Top of The input
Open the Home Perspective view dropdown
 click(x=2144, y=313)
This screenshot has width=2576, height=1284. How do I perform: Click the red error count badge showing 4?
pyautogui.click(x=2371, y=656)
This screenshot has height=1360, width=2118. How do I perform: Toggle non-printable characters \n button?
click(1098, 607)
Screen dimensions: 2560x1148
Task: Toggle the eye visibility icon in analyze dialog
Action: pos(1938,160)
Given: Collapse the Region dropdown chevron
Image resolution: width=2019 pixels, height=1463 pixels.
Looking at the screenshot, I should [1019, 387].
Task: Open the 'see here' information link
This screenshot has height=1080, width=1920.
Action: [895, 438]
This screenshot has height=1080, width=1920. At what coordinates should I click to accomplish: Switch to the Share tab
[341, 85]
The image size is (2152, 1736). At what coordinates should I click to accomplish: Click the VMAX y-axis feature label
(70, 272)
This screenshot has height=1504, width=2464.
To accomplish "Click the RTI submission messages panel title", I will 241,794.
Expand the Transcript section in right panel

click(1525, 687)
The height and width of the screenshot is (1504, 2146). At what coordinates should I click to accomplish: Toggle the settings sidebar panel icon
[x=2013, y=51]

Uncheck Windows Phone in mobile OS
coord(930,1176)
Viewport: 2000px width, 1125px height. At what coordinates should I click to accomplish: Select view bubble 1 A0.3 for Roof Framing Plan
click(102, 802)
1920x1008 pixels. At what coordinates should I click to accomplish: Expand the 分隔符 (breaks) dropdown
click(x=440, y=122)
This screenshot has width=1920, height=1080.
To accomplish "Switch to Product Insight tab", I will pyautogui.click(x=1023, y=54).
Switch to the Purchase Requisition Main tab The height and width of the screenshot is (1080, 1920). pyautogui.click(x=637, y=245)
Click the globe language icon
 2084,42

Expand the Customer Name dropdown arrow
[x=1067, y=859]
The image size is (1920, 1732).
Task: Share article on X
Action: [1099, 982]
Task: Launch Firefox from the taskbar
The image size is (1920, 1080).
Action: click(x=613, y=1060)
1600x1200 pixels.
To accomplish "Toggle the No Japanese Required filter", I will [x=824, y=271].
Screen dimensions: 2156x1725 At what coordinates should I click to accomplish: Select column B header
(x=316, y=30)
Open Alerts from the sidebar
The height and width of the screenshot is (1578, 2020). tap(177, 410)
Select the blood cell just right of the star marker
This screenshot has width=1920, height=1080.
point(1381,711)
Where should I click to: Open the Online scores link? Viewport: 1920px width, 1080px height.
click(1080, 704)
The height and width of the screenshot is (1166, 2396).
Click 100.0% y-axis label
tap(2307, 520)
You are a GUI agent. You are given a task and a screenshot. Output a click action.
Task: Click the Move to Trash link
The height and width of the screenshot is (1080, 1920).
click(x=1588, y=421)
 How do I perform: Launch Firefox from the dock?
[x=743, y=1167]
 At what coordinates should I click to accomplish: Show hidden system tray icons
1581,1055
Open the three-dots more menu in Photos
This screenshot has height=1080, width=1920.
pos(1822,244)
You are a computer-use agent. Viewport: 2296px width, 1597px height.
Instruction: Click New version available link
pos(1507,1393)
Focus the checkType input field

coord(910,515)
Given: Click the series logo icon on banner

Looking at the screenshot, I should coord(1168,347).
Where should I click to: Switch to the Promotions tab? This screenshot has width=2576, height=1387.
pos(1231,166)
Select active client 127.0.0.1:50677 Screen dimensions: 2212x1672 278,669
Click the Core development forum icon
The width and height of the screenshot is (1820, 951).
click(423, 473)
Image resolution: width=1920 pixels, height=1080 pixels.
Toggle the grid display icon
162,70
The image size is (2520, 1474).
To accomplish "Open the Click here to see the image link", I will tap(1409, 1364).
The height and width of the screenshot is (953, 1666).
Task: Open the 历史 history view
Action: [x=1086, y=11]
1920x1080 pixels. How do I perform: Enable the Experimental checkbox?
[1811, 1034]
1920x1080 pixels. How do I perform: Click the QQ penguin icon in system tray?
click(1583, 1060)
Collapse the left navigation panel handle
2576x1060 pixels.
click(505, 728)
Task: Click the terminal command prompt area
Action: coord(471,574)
Bottom of The input
> [What the exercise asks] Exactly as they appear, restate all of the entries.

> [Task result]
Open the Home Perspective view dropdown
 click(x=2144, y=313)
This screenshot has width=2576, height=1284. How do I perform: Click the red error count badge showing 4?
pyautogui.click(x=2371, y=656)
This screenshot has height=1360, width=2118. How do I perform: Toggle non-printable characters \n button?
click(1098, 607)
Screen dimensions: 2560x1148
Task: Toggle the eye visibility icon in analyze dialog
Action: pos(1938,160)
Given: Collapse the Region dropdown chevron
Image resolution: width=2019 pixels, height=1463 pixels.
Looking at the screenshot, I should [1019, 387].
Task: Open the 'see here' information link
This screenshot has height=1080, width=1920.
Action: [895, 438]
This screenshot has height=1080, width=1920. At what coordinates should I click to accomplish: Switch to the Share tab
[341, 85]
The image size is (2152, 1736). At what coordinates should I click to accomplish: Click the VMAX y-axis feature label
(70, 272)
This screenshot has height=1504, width=2464.
To accomplish "Click the RTI submission messages panel title", I will 241,794.
Expand the Transcript section in right panel

click(1525, 687)
The height and width of the screenshot is (1504, 2146). At what coordinates should I click to accomplish: Toggle the settings sidebar panel icon
[x=2013, y=51]

Uncheck Windows Phone in mobile OS
coord(930,1176)
Viewport: 2000px width, 1125px height. At what coordinates should I click to accomplish: Select view bubble 1 A0.3 for Roof Framing Plan
click(102, 802)
1920x1008 pixels. At what coordinates should I click to accomplish: Expand the 分隔符 (breaks) dropdown
click(x=440, y=122)
This screenshot has width=1920, height=1080.
To accomplish "Switch to Product Insight tab", I will pyautogui.click(x=1023, y=54).
Switch to the Purchase Requisition Main tab The height and width of the screenshot is (1080, 1920). pyautogui.click(x=637, y=245)
Click the globe language icon
 2084,42

Expand the Customer Name dropdown arrow
[x=1067, y=859]
The image size is (1920, 1732).
Task: Share article on X
Action: [1099, 982]
Task: Launch Firefox from the taskbar
The image size is (1920, 1080).
Action: click(x=613, y=1060)
1600x1200 pixels.
To accomplish "Toggle the No Japanese Required filter", I will [x=824, y=271].
Screen dimensions: 2156x1725 At what coordinates should I click to accomplish: Select column B header
(x=316, y=30)
Open Alerts from the sidebar
The height and width of the screenshot is (1578, 2020). tap(177, 410)
Select the blood cell just right of the star marker
This screenshot has width=1920, height=1080.
point(1381,711)
Where should I click to: Open the Online scores link? Viewport: 1920px width, 1080px height.
click(1080, 704)
The height and width of the screenshot is (1166, 2396).
Click 100.0% y-axis label
tap(2307, 520)
You are a GUI agent. You are given a task and a screenshot. Output a click action.
Task: Click the Move to Trash link
The height and width of the screenshot is (1080, 1920).
click(x=1588, y=421)
 How do I perform: Launch Firefox from the dock?
[x=743, y=1167]
 At what coordinates should I click to accomplish: Show hidden system tray icons
1581,1055
Open the three-dots more menu in Photos
This screenshot has height=1080, width=1920.
pos(1822,244)
You are a computer-use agent. Viewport: 2296px width, 1597px height.
Instruction: Click New version available link
pos(1507,1393)
Focus the checkType input field

coord(910,515)
Given: Click the series logo icon on banner

Looking at the screenshot, I should coord(1168,347).
Where should I click to: Switch to the Promotions tab? This screenshot has width=2576, height=1387.
pos(1231,166)
Select active client 127.0.0.1:50677 Screen dimensions: 2212x1672 278,669
Click the Core development forum icon
The width and height of the screenshot is (1820, 951).
click(423, 473)
Image resolution: width=1920 pixels, height=1080 pixels.
Toggle the grid display icon
162,70
The image size is (2520, 1474).
To accomplish "Open the Click here to see the image link", I will tap(1409, 1364).
The height and width of the screenshot is (953, 1666).
Task: Open the 历史 history view
Action: [x=1086, y=11]
1920x1080 pixels. How do I perform: Enable the Experimental checkbox?
[1811, 1034]
1920x1080 pixels. How do I perform: Click the QQ penguin icon in system tray?
click(1583, 1060)
Collapse the left navigation panel handle
2576x1060 pixels.
click(505, 728)
Task: Click the terminal command prompt area
Action: coord(471,574)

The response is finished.